Peter Trotter Senior Protection Officer at UNHCR Thailand and Wilson Chowdhry

After leaving the UNHCR offices, Mr Chowdhry visited the Deputy Head of Missions at the British Embassy in Thailand, Paul Bute. Mr Bute extended an initial 30 minute meeting to over an hour, as he discussed in detail the awful plight of Pak-Christians in Thailand. Mr Bute was extremely aware of the plight of Pak-Christians and assured the BPCA that he had been raising the issue with both the Thai Government and the UNHCR. He said: “Thank you for following up Lord Alton’s visit and presenting me with the report on Pakistani Asylum Seekers in Bangkok. We will continue to talk to the UNHCR about this issue.”

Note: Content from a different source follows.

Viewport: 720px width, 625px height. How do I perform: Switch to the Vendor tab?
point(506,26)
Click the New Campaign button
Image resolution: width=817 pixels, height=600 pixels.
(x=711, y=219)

During the meeting, he questioned BPCA operative Christian Malik on what response victims were getting from the Pakistani High Commission in Pakistan. Christian Malik responded by informing him: “We are given no assistance from the Pakistan Embassy, we are viewed as traitors.”

Mr Chowdhry questioned Paul Bute on the reaction that would be received from the British Embassy with regard to someone fleeing Britain for Asylum. Mr Bute responded by saying: “We will consider any request for consular assistance from British citizens regardless of their views about, or actions against, the British Government. The vulnerability of the British citizen making the request is an important criterion for providing assistance.”

Wilson Chowdhry hands our report to Paul Bute Deputy Head of Mission at British Embassy in Thailand

Mr Bute also provided the BPCA with details of how to apply for a grant to provide help to Pak-Christians in Thailand.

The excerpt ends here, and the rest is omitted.